→ Prompt
Only the lines from the line with "Given: Click the" through the end of the records belong in your reply, copied exactly, with every picture left out.

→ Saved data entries
::::::::::

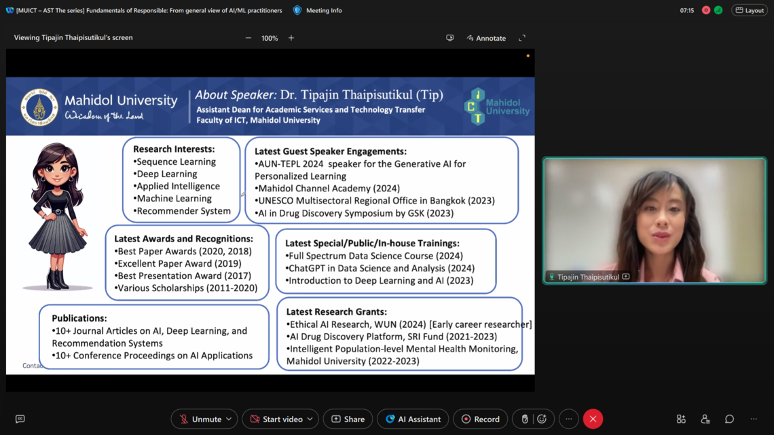
Task: Open emoji reactions
Action: 542,419
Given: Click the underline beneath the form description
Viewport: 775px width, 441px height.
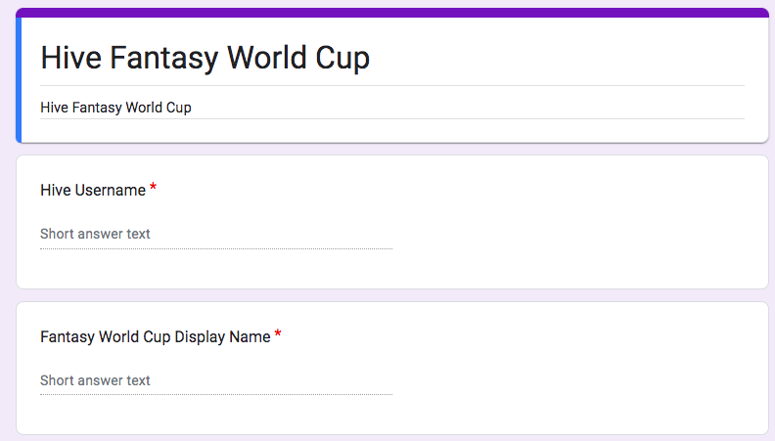Looking at the screenshot, I should pyautogui.click(x=392, y=118).
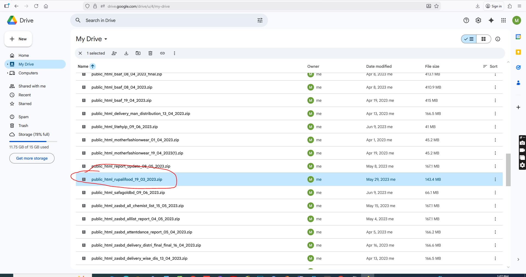Toggle the view details info panel
This screenshot has width=526, height=277.
pos(498,39)
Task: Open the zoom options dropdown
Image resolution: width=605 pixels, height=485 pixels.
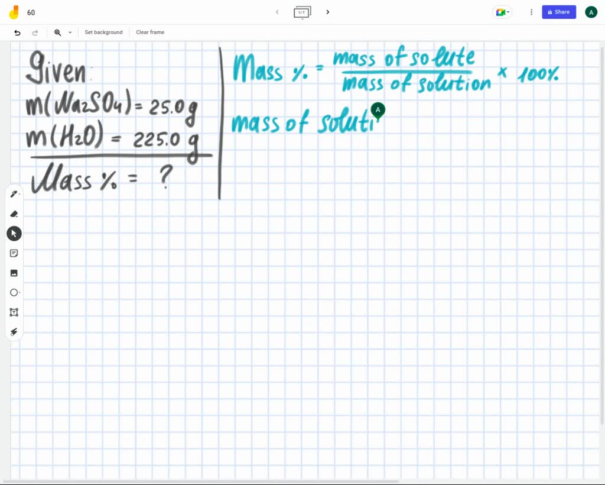Action: pos(70,33)
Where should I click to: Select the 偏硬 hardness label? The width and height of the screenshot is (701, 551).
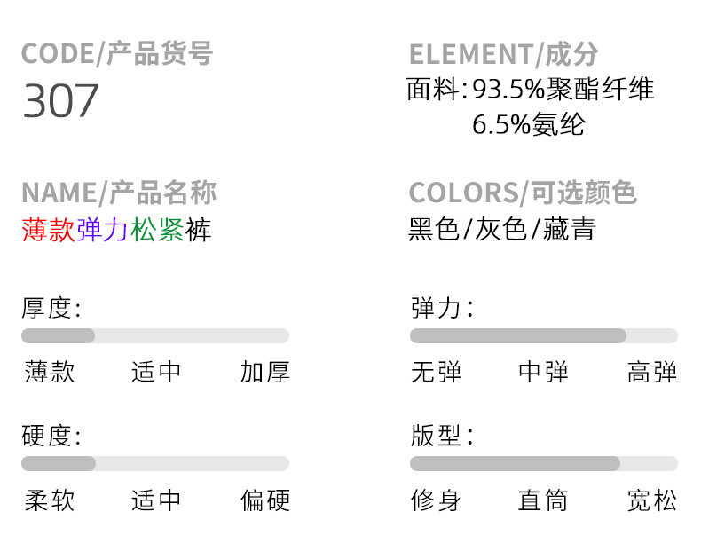tap(264, 500)
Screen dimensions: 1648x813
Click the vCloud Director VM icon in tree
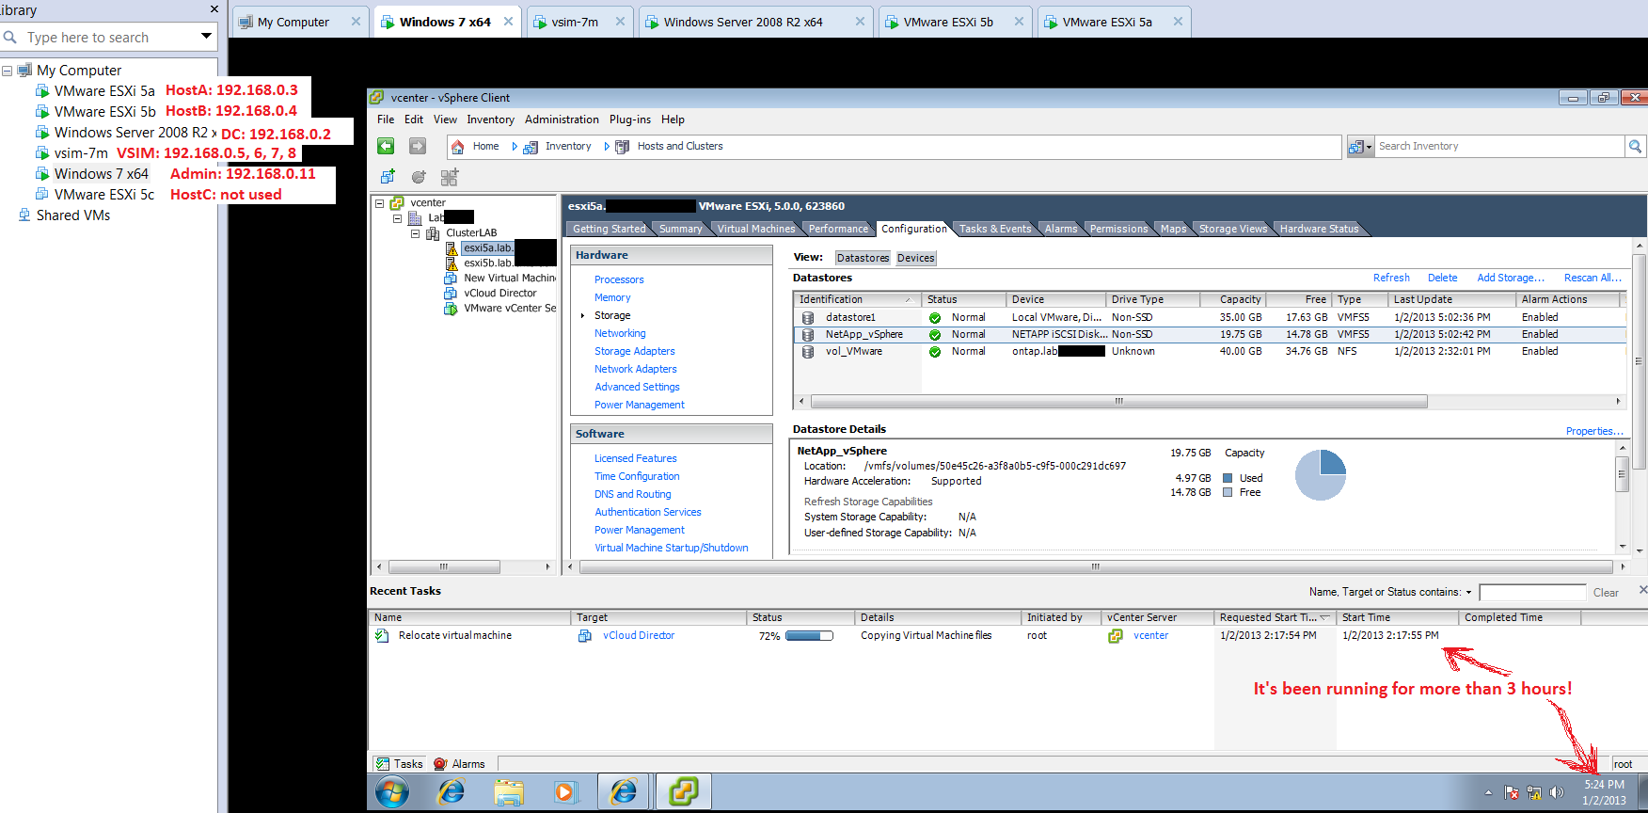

::::::::::

→ Task result
Given: Click the underline beneath the form description
Viewport: 775px width, 441px height.
Looking at the screenshot, I should pyautogui.click(x=392, y=118).
Toggle the view details info panel
This screenshot has width=526, height=277.
pos(498,39)
Task: Open the zoom options dropdown
Image resolution: width=605 pixels, height=485 pixels.
Action: pos(70,33)
Where should I click to: Select the 偏硬 hardness label? The width and height of the screenshot is (701, 551).
tap(264, 500)
Screen dimensions: 1648x813
Click the vCloud Director VM icon in tree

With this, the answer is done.